As for the future, Dr Mardiasmo said there are trends in NSW and Victoria that could potentially ‘change the landscape’.

“Tthere is an increasing number of people returning to both Sydney and Melbourne as restrictions are lifted, companies remove work-from-home flexibilities and ask workers to return to the office, and more jobs become available,” Dr. Mardiasmo said.

“We’re going to start to see an increase in [property] sales in these capitals and also greater absorption of rental properties. »

Dr Mardiasmo said the regional economies of these states are experiencing “exponential growth” due to infrastructure investment and trade growth.

“New South Wales and Victoria are ‘faster’ at this than Queensland and Tasmania, which is why you see a metropolitan-like feel in places that would be classified as regional economies,” he said. she stated.

Dr Mardiasmo also said that with the reopening of international borders – although each state has its own rules – Australian economies could benefit in several ways.

“In fgeneral, [new expats will arrive on] work and study visas, [so] places that have a strong appeal to international students will see the greatest impact in terms of changing housing demand and supply,” said Dr Mardiasmo.
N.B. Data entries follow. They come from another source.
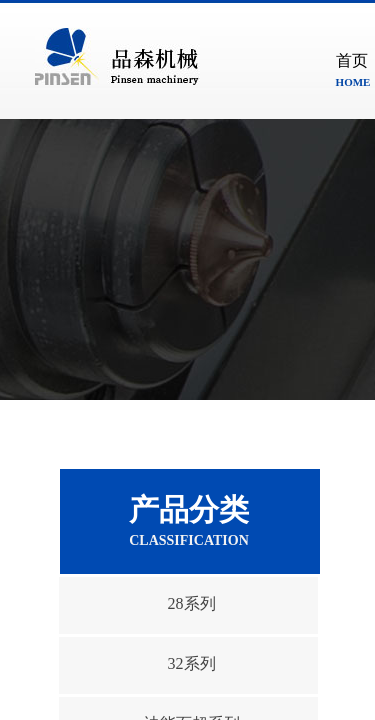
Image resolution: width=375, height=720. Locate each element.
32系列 (192, 663)
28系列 (192, 603)
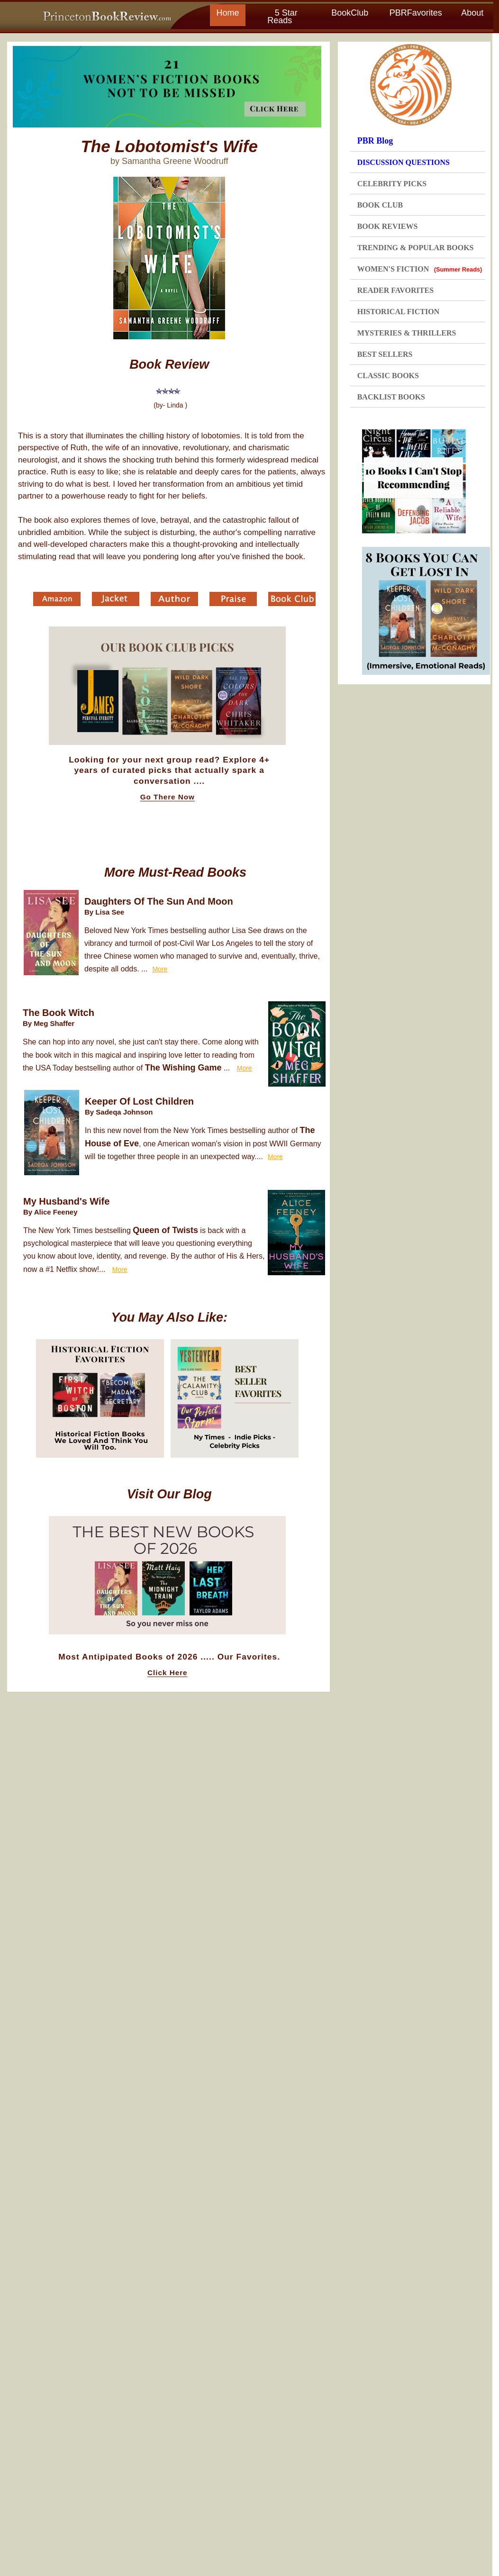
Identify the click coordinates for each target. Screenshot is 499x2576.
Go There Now (167, 797)
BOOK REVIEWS (387, 226)
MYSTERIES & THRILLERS (406, 333)
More (159, 969)
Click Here (167, 1673)
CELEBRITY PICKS (392, 184)
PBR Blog (375, 140)
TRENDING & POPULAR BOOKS (415, 248)
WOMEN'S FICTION (419, 269)
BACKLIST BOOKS (391, 397)
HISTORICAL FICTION (398, 312)
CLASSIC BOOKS (388, 376)
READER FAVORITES (395, 290)
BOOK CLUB (380, 205)
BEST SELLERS (385, 354)
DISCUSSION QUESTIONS (403, 162)
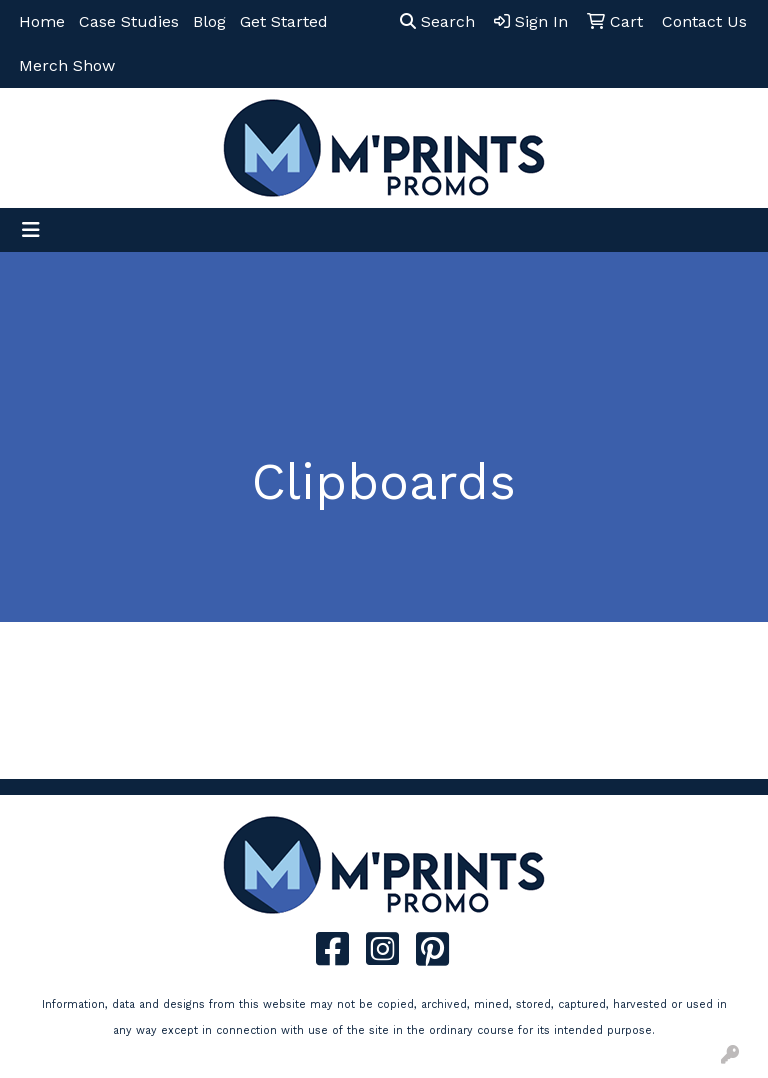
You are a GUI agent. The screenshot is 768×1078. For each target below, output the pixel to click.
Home (42, 21)
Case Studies (129, 21)
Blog (209, 21)
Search (437, 21)
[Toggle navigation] (31, 230)
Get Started (284, 21)
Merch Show (67, 65)
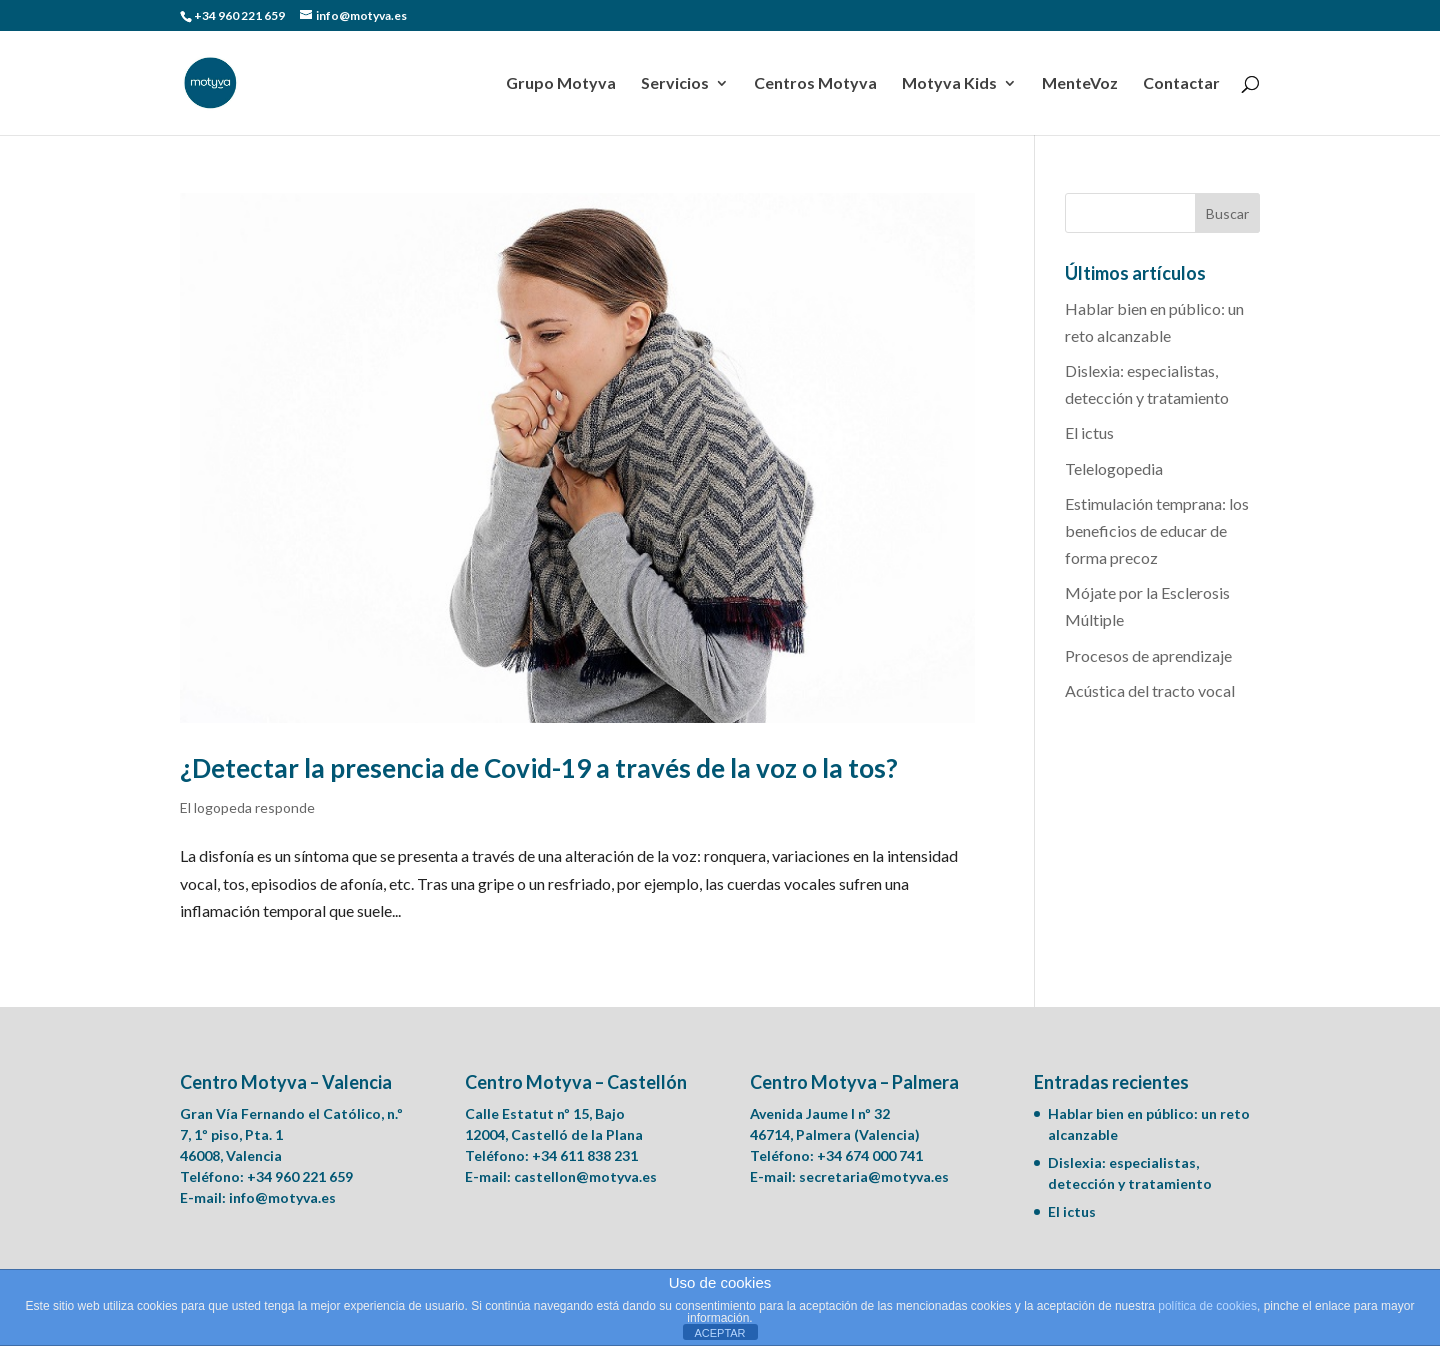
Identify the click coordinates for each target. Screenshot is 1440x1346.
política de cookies (1207, 1306)
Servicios (675, 84)
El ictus (1089, 432)
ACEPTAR (719, 1333)
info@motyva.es (282, 1197)
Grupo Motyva (561, 84)
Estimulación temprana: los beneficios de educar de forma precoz (1157, 530)
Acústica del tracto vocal (1150, 690)
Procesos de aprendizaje (1148, 655)
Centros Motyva (815, 84)
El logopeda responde (247, 807)
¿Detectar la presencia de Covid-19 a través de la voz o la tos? (539, 768)
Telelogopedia (1114, 468)
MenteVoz (1080, 84)
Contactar (1181, 84)
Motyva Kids (949, 84)
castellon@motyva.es (585, 1176)
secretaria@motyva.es (874, 1176)
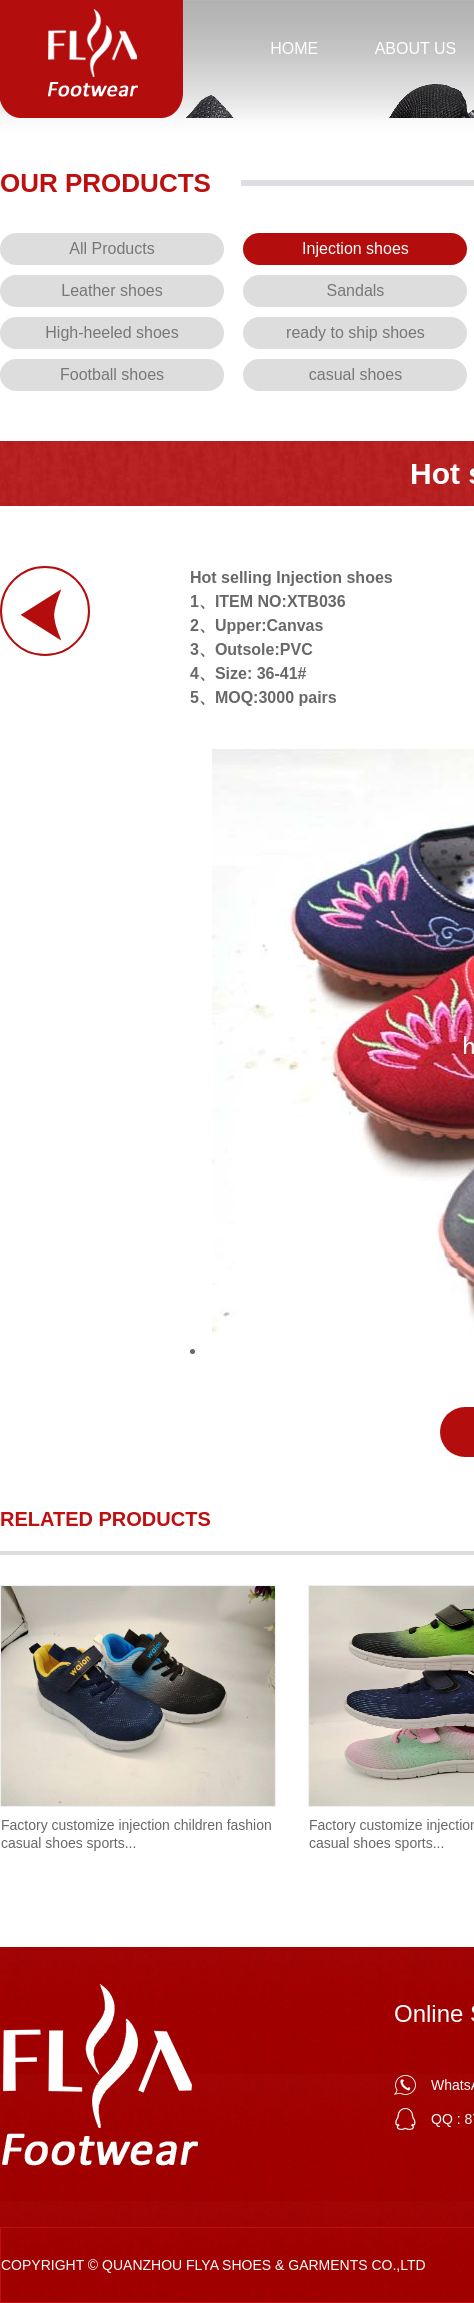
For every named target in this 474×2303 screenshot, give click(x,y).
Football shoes (112, 374)
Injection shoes (355, 248)
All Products (111, 248)
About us (416, 48)
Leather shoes (111, 290)
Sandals (356, 290)
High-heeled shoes (111, 332)
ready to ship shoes (355, 332)
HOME (294, 48)
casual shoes (355, 374)
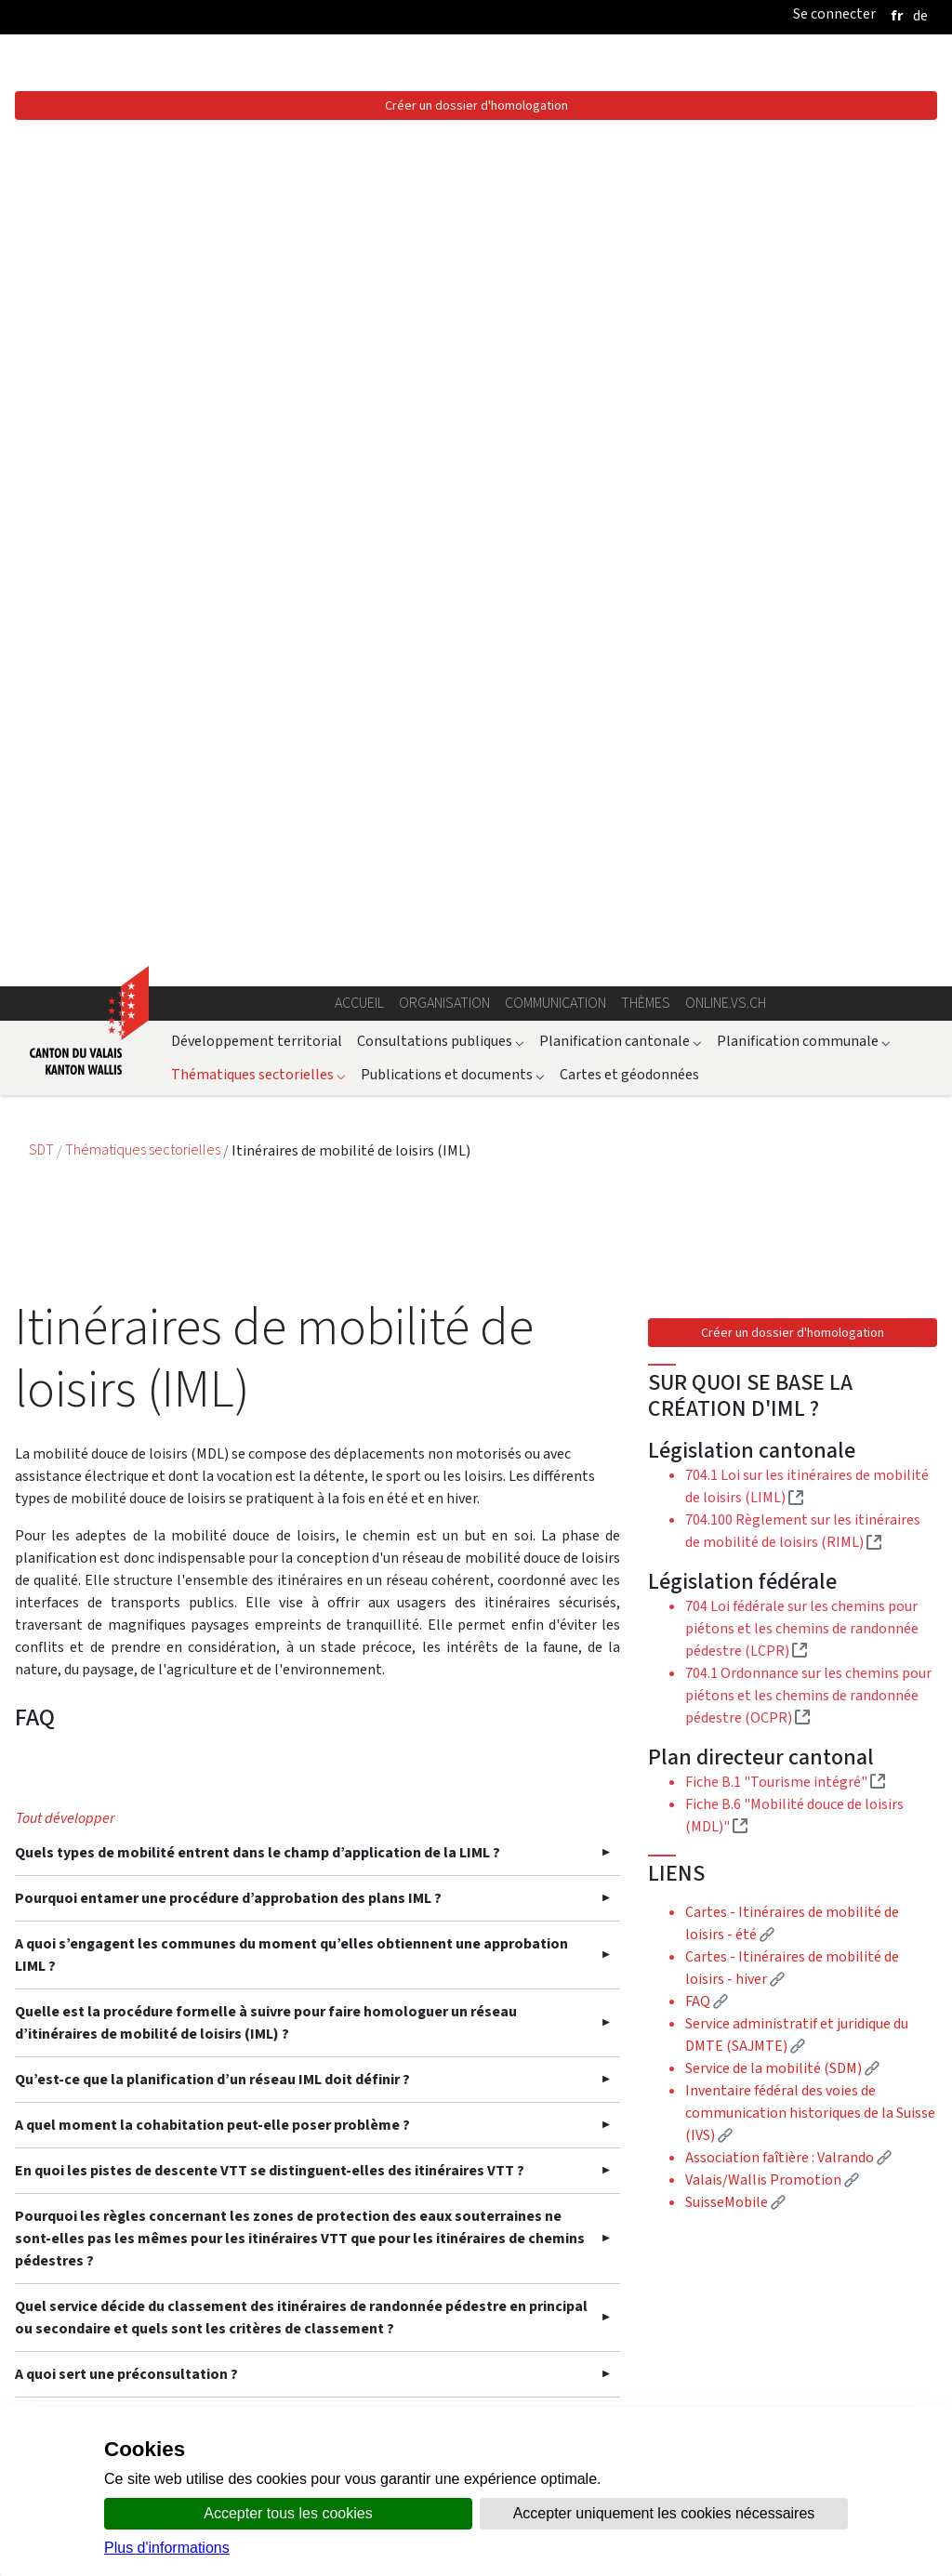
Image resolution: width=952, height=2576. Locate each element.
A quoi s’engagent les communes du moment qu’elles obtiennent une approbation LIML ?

“Regional areas that need workers and can tap into the work visa sector will also see the impact.

“Tourism will benefit as a second recipient, given that there are still restrictions on tourist visa entry.”

Dr Mardiasmo said there are generalizations that can be made about state of states, but that there is a different mix of demographics, economic structure, and government policies in each state.

She said this creates a “market within the market” situation.

“2022 is going to be a very interesting year – we’ll see nuances that we may not have seen or anticipated, but some will be quite obvious,” Dr Mardiasmo said.